Students who assault or threaten school staff face an automatic 10-day suspension, along with possible expulsion and criminal charges.

That new mandate came out of a March meeting between School District Chief Executive Officer Paul Vallas, union representatives, and Police Commissioner Sylvester M. Johnson.

The District will no longer leave filing police reports on assaults by students aged 10 and older to the discretion of the principal; police will be called in all such cases. Cases involving students under the age of 10 will be considered on a case-by-case basis.

In the wake of recent reports of assaults against teachers, the judgment calls of principals have come into question.

“Teachers were alleging that principals were not calling the police even when the teacher wanted them to,” said Fernando Gallard, a spokesman for the District. “Now, no matter what, the police will be called, and they will ask whether the victim wants to press charges.”

Some disapprove of the policy change.

“I’m skeptical about a policy that gives teachers total discretion over whether the police are called,” said Len Rieser, co-director of the Education Law Center, a Philadelphia-based advocacy group for parents and students. “The principal should be a part of this decision.”

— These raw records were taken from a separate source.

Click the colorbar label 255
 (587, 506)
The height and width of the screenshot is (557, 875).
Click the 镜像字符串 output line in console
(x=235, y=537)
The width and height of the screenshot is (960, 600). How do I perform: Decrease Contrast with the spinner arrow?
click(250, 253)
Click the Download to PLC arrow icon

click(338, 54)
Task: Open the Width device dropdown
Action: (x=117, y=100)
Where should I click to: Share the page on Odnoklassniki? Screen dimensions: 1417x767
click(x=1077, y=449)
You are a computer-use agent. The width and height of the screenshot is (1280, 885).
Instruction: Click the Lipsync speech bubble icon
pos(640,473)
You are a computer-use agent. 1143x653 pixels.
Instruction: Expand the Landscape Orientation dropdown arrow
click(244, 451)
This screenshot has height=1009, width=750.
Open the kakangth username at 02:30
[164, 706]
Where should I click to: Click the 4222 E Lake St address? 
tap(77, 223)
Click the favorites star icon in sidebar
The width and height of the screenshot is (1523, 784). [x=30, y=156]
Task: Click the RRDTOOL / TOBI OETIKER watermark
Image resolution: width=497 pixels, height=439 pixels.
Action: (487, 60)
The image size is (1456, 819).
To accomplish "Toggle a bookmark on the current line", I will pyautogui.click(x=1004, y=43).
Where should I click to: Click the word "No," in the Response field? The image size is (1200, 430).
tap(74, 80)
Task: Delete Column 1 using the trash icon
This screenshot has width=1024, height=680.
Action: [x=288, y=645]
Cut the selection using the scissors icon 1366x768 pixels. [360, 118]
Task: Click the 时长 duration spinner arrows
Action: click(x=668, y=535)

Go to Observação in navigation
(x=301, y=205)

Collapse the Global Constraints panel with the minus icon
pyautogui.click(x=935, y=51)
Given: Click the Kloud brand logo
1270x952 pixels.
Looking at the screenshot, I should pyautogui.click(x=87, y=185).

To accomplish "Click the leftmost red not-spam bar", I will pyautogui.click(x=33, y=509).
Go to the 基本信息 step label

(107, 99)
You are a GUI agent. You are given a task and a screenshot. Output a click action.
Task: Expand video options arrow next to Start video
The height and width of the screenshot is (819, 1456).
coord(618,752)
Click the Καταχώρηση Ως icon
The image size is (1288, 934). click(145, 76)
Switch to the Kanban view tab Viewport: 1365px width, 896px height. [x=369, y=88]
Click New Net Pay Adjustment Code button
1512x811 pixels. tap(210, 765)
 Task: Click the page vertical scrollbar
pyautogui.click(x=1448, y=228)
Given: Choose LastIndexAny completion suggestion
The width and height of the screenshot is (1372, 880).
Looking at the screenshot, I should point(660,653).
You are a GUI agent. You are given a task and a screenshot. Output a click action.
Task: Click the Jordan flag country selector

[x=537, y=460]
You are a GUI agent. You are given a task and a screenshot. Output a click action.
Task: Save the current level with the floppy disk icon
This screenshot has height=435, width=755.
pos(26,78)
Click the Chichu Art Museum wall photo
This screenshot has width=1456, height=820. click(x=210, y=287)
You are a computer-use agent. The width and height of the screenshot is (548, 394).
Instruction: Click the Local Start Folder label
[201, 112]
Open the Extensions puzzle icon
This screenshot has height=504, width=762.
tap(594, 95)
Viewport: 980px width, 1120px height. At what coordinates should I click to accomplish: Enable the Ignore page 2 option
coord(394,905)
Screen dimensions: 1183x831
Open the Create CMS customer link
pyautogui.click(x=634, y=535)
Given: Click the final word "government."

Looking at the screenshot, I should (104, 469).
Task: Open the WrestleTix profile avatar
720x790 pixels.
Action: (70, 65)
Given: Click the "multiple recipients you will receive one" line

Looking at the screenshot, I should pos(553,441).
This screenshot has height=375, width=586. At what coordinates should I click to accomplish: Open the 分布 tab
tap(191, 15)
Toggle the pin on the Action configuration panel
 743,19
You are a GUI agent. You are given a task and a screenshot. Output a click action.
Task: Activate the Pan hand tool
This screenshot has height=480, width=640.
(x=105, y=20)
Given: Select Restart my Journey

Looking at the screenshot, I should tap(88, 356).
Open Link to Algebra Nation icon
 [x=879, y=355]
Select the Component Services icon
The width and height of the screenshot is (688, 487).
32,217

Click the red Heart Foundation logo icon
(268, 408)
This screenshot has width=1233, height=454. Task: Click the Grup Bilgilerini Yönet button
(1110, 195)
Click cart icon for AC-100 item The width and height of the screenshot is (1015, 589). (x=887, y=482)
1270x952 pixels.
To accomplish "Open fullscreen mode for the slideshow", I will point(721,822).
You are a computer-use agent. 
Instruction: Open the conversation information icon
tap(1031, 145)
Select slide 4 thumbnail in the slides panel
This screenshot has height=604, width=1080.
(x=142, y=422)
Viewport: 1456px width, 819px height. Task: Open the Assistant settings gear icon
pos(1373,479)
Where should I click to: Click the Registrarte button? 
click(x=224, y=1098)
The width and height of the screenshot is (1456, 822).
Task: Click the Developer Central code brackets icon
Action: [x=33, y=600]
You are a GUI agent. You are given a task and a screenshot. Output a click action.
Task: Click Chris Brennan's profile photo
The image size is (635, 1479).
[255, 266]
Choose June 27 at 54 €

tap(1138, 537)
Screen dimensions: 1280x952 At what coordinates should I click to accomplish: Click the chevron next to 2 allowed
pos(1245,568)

Sheila Simmons, with the child advocacy group Philadelphia Citizens for Children and Youth, questioned the new approach toward arrests, saying, “We recognize that some situations are serious and require the police, but there is a place where common sense comes into play. The District already depends too heavily on punitive measures.”

Vallas said that it was better for the District to “err on the side of overreacting” and let the hearing process sort it out.

In addition to the arrest policy, the District has also created a new hotline for staff who want to report assaults. The hotline number is 215-400-STOP (7867).

Other new measures include:

  • Training in prevention and diciplinary processes at the District’s nine most dangerous schools.

  • Placement of a “Distinguished Educator” in those nine schools to support teaching staff.

  • Assessment of the District’s alternative schools and their student academic and behavioral performance.